Anastas Mikoyan once recalled that Stalin’s favorite dishes included fish (frozen nelma, Danube herring, boiled). “I loved birds: guinea fowl, ducks, chickens. Loved the thin skewered lamb ribs. Very tasty thing. Thin ribs, little meat, dry roasted. Everyone always liked this dish. And boiled quail. These were the best dishes,” he said.
Photo from Instagram account shvepa, 2016

And General S. M. Shtemenko, the head of the operational department of the General Staff, who more than once dined with Stalin at the Near Dacha, in the book “The General Staff during the War” said that “dinner at Stalin’s place, even a very large one, always took place without the services of waiters. They only brought everything they needed to the dining room and silently left. Cutlery, bread, cognac, vodka, dry wines, spices, vegetables and mushrooms were placed on the table in advance. As a rule, there were no sausages, hams and other snacks. He didn’t tolerate canned food.”

Hitler's Night Snacks

An interesting fact about Adolf Hitler: it is known that he had problems with the spleen, so the Fuhrer followed a strict diet, which was personally monitored by his cook. But a couple of years ago, Hitler's former maid Elisabeth Kalhammer told reporters that at night, when the servants went to bed, the Fuhrer would sneak into the kitchen and secretly eat cookies and cream pies. According to Kalhammer, the cooks prepared a “Führer pie” with raisins, apples and nuts especially for him and left it in the kitchen before going to bed.
Lenin's hearty exile

In the family of the future leader, the daily routine was quite strict: breakfast at eight in the morning (on holidays at noon). Lunch on ordinary days is at two o'clock in the afternoon, and on holidays - at four. Dinner was served every day at eight or nine o'clock in the evening. Vegetable, cereal and milk soups regularly appeared on the table, and less often - cabbage soup and fish soup. Meat was usually eaten boiled, fish was also boiled or smoked. In addition, milk and chicken eggs were in use, which were eaten often and in any form (fried eggs, omelet, boiled, etc.). There was no cult of bread in the family: on weekdays they ate only black bread for lunch, and white bread was served for tea or dinner.

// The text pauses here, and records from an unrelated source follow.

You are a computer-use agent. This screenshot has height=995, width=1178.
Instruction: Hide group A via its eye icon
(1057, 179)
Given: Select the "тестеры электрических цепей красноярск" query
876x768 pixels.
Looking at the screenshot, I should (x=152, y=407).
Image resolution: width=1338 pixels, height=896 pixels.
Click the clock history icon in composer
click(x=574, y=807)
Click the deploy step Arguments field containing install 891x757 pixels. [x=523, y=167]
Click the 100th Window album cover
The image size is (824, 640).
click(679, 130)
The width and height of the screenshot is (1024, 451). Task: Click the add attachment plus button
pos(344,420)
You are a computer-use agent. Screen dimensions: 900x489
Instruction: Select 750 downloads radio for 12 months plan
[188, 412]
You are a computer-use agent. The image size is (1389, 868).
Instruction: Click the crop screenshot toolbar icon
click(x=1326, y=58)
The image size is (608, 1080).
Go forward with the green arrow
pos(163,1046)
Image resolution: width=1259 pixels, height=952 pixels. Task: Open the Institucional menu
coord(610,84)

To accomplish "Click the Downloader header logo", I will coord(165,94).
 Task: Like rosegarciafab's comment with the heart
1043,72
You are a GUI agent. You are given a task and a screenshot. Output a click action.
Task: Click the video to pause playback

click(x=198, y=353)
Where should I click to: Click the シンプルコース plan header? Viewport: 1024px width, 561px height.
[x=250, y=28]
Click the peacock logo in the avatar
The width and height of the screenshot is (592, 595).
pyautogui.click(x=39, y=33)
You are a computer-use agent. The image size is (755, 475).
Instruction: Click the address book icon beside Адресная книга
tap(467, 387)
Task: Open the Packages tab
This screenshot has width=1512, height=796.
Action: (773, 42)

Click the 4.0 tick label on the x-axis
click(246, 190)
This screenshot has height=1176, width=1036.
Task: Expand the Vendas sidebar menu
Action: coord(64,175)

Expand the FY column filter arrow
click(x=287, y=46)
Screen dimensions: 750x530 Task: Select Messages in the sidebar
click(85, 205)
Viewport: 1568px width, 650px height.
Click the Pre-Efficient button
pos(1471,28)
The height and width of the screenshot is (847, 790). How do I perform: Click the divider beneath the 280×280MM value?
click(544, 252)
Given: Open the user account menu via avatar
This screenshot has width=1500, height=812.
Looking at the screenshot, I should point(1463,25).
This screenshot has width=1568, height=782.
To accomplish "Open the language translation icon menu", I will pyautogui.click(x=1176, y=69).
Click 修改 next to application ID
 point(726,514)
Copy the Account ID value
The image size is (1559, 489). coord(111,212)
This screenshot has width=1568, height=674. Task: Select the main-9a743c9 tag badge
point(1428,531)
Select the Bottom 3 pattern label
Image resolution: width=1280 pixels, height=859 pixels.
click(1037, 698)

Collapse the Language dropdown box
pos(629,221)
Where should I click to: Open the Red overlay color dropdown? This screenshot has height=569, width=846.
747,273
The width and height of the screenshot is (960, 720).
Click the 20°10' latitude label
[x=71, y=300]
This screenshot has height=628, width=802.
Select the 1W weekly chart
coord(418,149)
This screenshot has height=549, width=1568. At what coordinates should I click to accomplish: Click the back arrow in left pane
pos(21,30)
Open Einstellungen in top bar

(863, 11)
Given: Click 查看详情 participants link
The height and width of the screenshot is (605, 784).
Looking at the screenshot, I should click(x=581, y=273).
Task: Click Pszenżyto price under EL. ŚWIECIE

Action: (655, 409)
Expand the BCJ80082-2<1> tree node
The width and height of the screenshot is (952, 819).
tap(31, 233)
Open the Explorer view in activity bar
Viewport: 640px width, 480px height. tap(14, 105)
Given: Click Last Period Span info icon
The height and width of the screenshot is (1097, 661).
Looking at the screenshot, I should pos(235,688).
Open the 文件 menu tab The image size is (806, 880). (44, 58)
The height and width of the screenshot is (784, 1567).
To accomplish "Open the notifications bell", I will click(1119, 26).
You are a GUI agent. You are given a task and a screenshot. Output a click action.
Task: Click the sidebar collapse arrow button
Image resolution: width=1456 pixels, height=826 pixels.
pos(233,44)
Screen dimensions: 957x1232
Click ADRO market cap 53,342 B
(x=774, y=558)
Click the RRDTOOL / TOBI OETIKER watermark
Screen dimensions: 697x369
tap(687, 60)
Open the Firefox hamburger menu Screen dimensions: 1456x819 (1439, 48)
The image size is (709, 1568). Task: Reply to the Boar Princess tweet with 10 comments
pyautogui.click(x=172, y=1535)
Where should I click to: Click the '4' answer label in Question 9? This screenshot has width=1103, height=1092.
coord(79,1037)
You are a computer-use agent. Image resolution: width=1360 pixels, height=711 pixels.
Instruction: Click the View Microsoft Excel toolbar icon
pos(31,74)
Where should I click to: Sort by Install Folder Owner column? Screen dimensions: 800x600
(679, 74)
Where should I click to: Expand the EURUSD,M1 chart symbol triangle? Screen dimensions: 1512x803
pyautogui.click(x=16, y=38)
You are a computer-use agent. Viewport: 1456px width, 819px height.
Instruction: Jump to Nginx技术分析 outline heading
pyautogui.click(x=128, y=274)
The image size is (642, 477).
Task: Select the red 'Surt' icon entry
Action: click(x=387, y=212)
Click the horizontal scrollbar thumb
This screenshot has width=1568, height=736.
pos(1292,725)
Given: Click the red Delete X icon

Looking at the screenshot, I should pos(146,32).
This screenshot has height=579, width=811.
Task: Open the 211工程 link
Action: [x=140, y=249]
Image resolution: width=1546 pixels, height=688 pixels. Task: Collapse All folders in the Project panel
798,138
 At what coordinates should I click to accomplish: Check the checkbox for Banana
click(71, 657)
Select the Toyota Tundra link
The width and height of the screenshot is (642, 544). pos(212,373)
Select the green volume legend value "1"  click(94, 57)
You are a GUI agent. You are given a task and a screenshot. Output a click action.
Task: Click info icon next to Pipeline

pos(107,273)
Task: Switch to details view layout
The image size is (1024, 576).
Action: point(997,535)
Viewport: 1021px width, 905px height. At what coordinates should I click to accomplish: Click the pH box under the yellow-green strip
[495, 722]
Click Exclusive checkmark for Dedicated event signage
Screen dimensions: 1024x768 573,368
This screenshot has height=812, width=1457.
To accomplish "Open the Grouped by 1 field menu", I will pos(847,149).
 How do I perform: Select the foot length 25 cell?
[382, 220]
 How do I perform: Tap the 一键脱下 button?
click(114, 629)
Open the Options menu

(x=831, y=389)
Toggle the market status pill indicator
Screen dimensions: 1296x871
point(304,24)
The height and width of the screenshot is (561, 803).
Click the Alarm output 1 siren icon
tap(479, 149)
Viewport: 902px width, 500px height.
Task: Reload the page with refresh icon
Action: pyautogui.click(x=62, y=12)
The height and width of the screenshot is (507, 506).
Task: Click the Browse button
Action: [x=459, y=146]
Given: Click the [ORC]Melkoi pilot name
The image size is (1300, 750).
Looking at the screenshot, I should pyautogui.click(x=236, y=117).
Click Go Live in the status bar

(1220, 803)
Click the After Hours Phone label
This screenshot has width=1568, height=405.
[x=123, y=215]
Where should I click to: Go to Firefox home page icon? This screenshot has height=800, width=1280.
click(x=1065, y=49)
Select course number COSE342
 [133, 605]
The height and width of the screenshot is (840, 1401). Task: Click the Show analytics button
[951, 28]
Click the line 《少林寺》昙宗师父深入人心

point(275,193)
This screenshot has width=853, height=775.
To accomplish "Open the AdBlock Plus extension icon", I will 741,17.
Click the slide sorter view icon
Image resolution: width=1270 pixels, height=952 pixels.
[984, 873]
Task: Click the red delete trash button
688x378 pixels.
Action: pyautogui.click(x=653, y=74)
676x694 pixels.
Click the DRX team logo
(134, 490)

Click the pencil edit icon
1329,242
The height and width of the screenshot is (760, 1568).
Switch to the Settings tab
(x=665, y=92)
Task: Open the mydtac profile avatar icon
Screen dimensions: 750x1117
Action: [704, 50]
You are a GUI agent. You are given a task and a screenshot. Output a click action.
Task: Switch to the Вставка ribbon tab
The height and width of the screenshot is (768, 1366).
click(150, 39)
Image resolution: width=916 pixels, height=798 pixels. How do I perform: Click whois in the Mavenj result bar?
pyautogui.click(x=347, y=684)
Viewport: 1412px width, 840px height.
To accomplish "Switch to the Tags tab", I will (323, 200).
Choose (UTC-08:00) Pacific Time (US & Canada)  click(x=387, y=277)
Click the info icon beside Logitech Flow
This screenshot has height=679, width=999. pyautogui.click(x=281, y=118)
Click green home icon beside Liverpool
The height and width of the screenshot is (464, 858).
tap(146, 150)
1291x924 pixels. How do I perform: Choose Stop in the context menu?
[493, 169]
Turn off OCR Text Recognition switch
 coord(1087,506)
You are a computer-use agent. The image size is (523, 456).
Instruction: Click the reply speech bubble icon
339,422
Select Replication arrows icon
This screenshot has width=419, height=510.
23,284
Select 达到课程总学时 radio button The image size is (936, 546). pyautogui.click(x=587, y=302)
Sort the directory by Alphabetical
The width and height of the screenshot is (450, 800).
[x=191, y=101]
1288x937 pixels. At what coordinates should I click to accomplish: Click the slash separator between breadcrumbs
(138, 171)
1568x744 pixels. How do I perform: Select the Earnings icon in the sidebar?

This diet generally had a beneficial effect on the children growing up in the family, but as soon as the future leader was deprived of his usual home-cooked food, having entered Kazan University, he almost instantly acquired gastritis, because of which he subsequently suffered throughout his life.

As the famous researcher of various types of cuisine, William Pokhlebkin, says, “at the end of 1895 the first arrest followed. In prison, Lenin's gastritis first worsens. But regular Russian prison food (cabbage soup, porridge) gradually stabilizes the situation. And even more favorable conditions are developing for Lenin in exile.

Having found myself in a private apartment in Krasnoyarsk with full board, that is, with abundant Russian food four to five times a day and a real Siberian menu (mushroom cabbage soup, veal, boiled fish, pies, dumplings, shanezhki, lamb with porridge, etc. ), Lenin enthusiastically writes to his family: “I live well, I’m quite happy with the table. I forgot to even think about mineral gastric water and, I hope, I will soon forget its name! “While in exile, I felt good.”
Laurel F, 2005

And among drinks, Lenin loved tea most of all, sometimes very strong. In exile, he sometimes drank beer, and upon returning to Russia, according to Vyacheslav Molotov, wine, but was not keen on it.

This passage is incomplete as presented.